Thread-modular fixed point src/fixpoint.cpp The fixed point computation maintains a collection of views the post image of which may not have been explored. The post image of these views is computed and added to the fixed point. The implementation proceeds in rounds. In each round sequential steps are performed exhaustively first and then interference steps are applied.
(There is an alternative fixed point computation using a work list approach. It can be activated by setting the WORKLIST_INTERFERENCE to true in the configuration file.)
Shape abstraction src/shape.hpp Class Shape implements a container for a shape abstraction of a specific memory layout. More details on the shape abstraction can be found in Abdulla et al. [2013,2017].
src/post/*.cpp Contains post-image computation for the shape abstraction for every supported statement type.
Interference src/fixp/interference.cpp Implements interference steps. Such a step considers all pairs of previously explored views, combines them into a two-thread view, computes a post image for one of the threads, and projects the result to the other thread. The resulting views are added to the fixed point.
Observers src/observer.hpp Class Observer implements observer automata as presented in the paper.
test/ObserverFactory.hpp Creates observer instances along the lines of the paper.

Data Structure Verification chkds

Paper Implementation Description
Views src/cfg.hpp Besides the above, also stores freedness information of the single reusable cell.
Elision support test/ObserverFactory.hpp The implementation relies on Lemma 6.1, thus does not check if the observer supports elision (Definition 5.14).
Environment free src/post/mem.cpp Following the semantics for environment frees, rule (Free), the implementation checks which frees can be executed by checking whether the observer reaches a final state upon consuming a free event.
Reallocation of a single address src/post/mem.cpp To identify the single address available for reuse, shapes carry a special ghost pointer to the reusable cell.
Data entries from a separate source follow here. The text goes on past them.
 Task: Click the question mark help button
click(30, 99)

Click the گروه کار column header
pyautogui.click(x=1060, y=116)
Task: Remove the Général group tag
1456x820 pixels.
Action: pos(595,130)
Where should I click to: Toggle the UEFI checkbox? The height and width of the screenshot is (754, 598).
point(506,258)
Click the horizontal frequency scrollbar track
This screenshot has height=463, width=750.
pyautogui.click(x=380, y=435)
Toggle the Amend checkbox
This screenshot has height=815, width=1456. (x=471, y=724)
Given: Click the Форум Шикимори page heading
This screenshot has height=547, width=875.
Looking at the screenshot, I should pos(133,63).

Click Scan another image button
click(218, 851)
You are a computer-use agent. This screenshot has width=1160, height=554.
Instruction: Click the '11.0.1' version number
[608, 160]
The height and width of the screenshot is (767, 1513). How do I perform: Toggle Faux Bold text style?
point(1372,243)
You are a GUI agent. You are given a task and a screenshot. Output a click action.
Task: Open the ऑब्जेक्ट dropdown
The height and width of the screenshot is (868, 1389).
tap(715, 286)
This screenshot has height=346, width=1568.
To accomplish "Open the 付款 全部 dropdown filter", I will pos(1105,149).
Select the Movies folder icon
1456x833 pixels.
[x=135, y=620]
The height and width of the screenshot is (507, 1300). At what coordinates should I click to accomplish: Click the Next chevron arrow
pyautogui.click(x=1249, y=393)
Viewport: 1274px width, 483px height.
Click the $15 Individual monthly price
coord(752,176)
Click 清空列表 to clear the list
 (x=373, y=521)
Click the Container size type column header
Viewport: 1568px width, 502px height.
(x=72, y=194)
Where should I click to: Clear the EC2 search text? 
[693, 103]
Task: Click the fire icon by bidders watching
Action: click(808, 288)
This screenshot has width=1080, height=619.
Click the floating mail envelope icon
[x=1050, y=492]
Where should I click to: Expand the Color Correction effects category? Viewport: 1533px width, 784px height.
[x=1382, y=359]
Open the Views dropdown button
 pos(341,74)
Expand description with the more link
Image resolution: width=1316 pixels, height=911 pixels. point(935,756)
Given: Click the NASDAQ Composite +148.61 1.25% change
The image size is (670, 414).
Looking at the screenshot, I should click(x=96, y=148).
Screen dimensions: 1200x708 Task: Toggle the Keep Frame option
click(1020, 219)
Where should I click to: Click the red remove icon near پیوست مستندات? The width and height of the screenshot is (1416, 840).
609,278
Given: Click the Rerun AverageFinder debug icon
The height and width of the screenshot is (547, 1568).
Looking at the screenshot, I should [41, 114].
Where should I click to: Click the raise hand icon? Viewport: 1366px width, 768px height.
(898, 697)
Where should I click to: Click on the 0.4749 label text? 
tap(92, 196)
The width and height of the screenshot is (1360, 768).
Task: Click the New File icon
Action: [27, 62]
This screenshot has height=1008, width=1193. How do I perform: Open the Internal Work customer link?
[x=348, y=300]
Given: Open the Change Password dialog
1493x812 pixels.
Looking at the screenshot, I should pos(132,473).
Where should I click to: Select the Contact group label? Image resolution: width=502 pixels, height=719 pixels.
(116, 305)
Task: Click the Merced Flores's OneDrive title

Moreover, views carry a flag stating whether or not the cell is freed. If so, an allocation can yield a pointer to that cell. Otherwise, the allocation can only yield fresh cells.
Validity src/cfg.hpp Views (class Cfg) carry validity information about pointers.
src/post/*.cpp The post image operator updates the validity according to the definition in the paper.
Pointer race check src/post.cpp The post image operators check whether an unsafe access or a racy SMR call is performed. The latter relies on Lemma 6.2 and deems racy calls to retire that use an invalid pointer.
Harmful ABA check src/chkaware.cpp Checks for every view where an invalid pointer can be compared in an assert for harmful ABAs. The implementation follows the description in the paper.

SMR Verification chksmr

Paper Implementation Description
Views src/cfg.hpp Besides the above, also stores data (set) abstractions.
Retain records src/shape.hpp Stores the myRecord pointer of a non-view thread.
Last retire test/ObserverFactory.hpp Introduces redundant observer locations to judge whether or not the observed thread performed the last retire call.
src/fixp/interference.cpp Prunes interference among views for identical threads.
Data (set) abstraction src/post/*.cpp Contains post-image computation for the data abstraction for every supported statement type.